ニュースから伺われる断片的な証拠関係で判決の当否を判断することはできませんが、被害者の父親ですら
すべての公判を傍聴した純さんは「(被告は)犯人ではないのかもしれない」と眠れぬ夜もあったという。
という印象をもったのであれば、法廷の空気はなんとなく想像できます。
犯人が意図するしないにかかわらず、決め手となる物証のない事件はこれからも発生するでしょう。
そのような事件において、自白調書だけに頼る捜査はもう通用しないのかもしれません。
こうなりますと、取調べの可視化こそ検察にとって最大の武器になるように思います。
そして取調官は可視化に耐える取調べ技術を持たなければならないでしょう。
私としても、発想の転換をすべき時期に来ているように思います。
追記 補足説明(H18/1/25)
物証がない、自白調書に頼れない、じゃあどうすればいいんだ、という声が聞こえてきそうです。
言葉足らずでしたので補足します。
取調べの結果としての自白調書だけでなく、自白を得るプロセス、自白調書成立の過程を証拠化する必要があり、それによって、取調べの結果としての自白調書の任意性と信用性を担保し、立証する必要があるという意味です。

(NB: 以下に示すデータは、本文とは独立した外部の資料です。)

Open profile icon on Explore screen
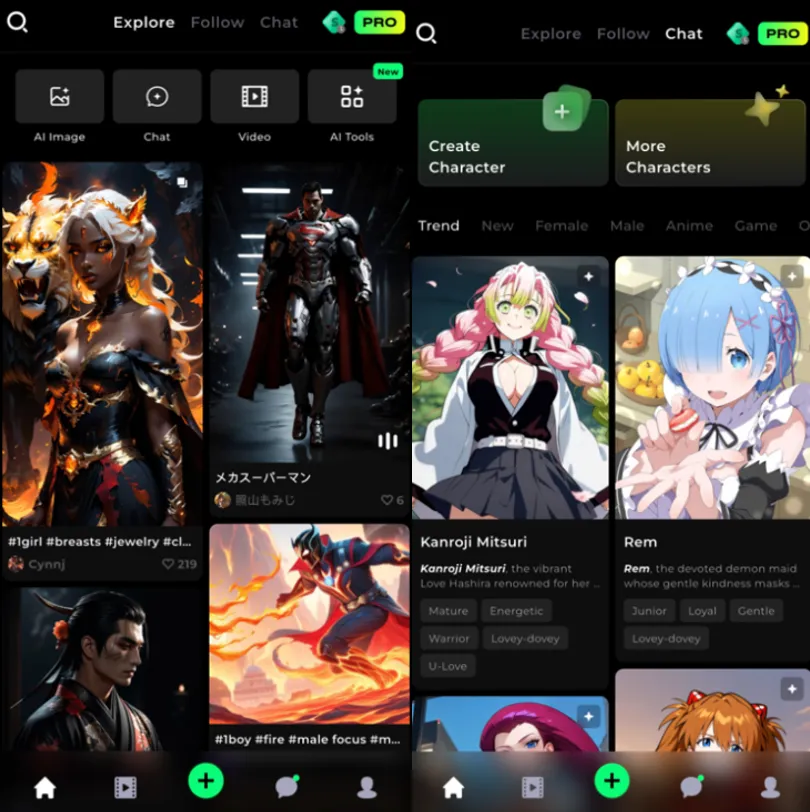This screenshot has width=810, height=812. pyautogui.click(x=367, y=787)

自白調書成立過程の証拠化というのは、取調べの可視化にほかなりません。
この事件は先々週の報道特集でやってました。捜査担当検事は「厳密な意味での秘密の暴露はない」「(被告人の犯人性について)客観的な証拠はない」と証言したようです。
正直な証言ですが、何故それなら起訴するのか?という疑問を禁じ得ない。外部から窺い知れない何かがあるのかも知れません。
検察としては、自白が得られた以上、起訴しないわけにはいかない、という面があると思いますが、自白があるからといって起訴しなければならないわけでもなく、他に物証がないならば自白の信用性が決定的に重要になりますから、その点の判断に甘さがなかったかは検証される必要があると思います。